Image-Level labels in manifest files - Rekognition

Image-Level labels in manifest files

To import image-level labels (images labeled with scenes, concepts, or objects that don't require localization information), you add SageMaker Ground Truth Classification Job Output format JSON lines to a manifest file. A manifest file is made of one or more JSON lines, one for each image that you want to import.


To simplify creation of a manifest file, we provide a Python script that creates a manifest file from a CSV file. For more information, see Creating a manifest file from a CSV file.

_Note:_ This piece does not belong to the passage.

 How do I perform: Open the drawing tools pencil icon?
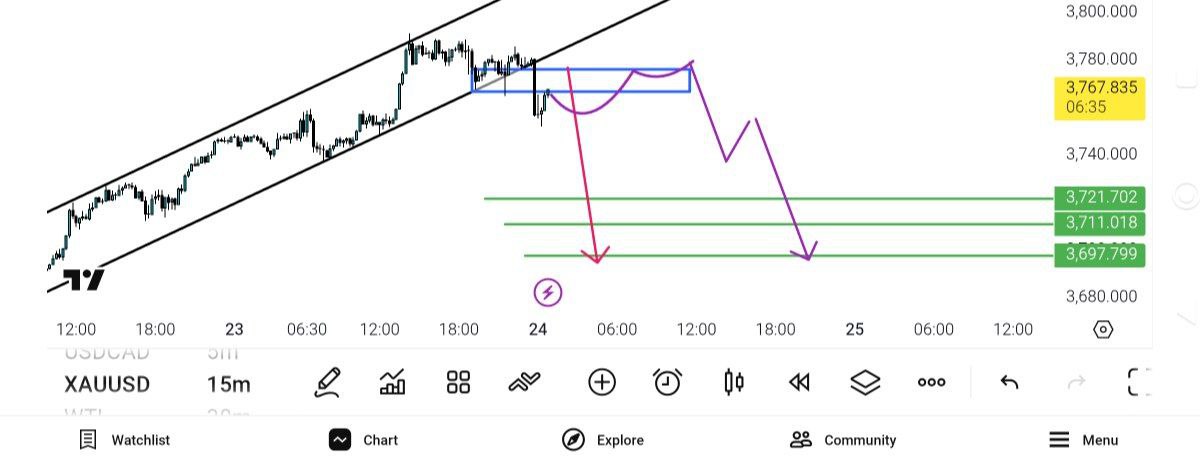click(327, 382)
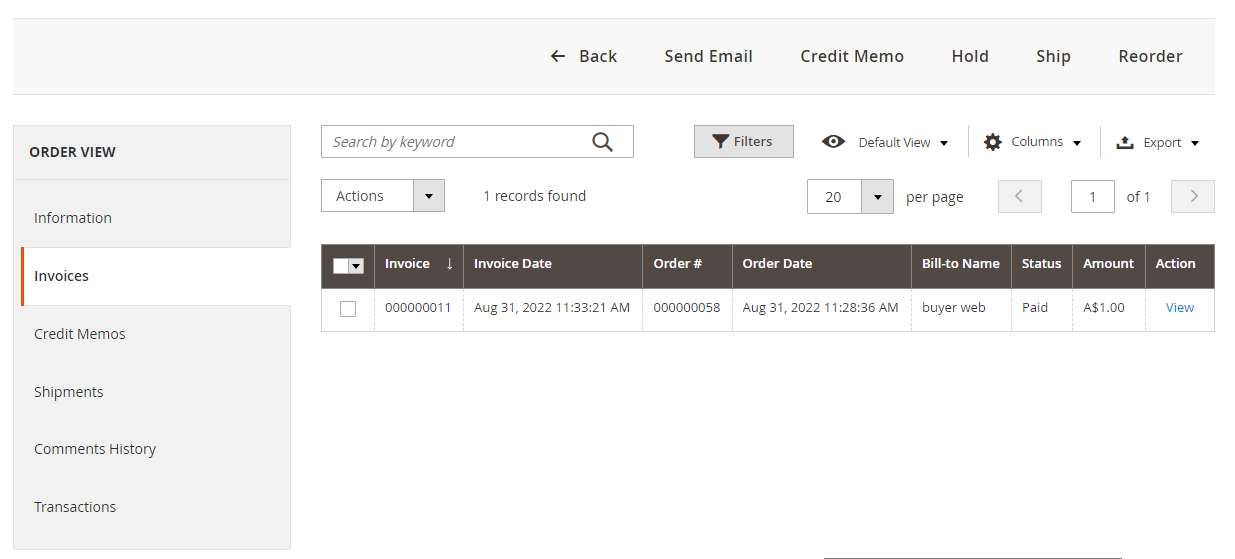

To create a manifest file for image-level labels
  1. Create an empty text file.

  2. Add a JSON line for each image the that you want to import. Each JSON line should look similar to the following.

    {"source-ref":"s3://custom-labels-console-us-east-1-nnnnnnnnnn/gt-job/manifest/IMG_1133.png","TestCLConsoleBucket":0,"TestCLConsoleBucket-metadata":{"confidence":0.95,"job-name":"labeling-job/testclconsolebucket","class-name":"Echo Dot","human-annotated":"yes","creation-date":"2020-04-15T20:17:23.433061","type":"groundtruth/image-classification"}}
  3. Save the file. You can use the extension .manifest, but it is not required.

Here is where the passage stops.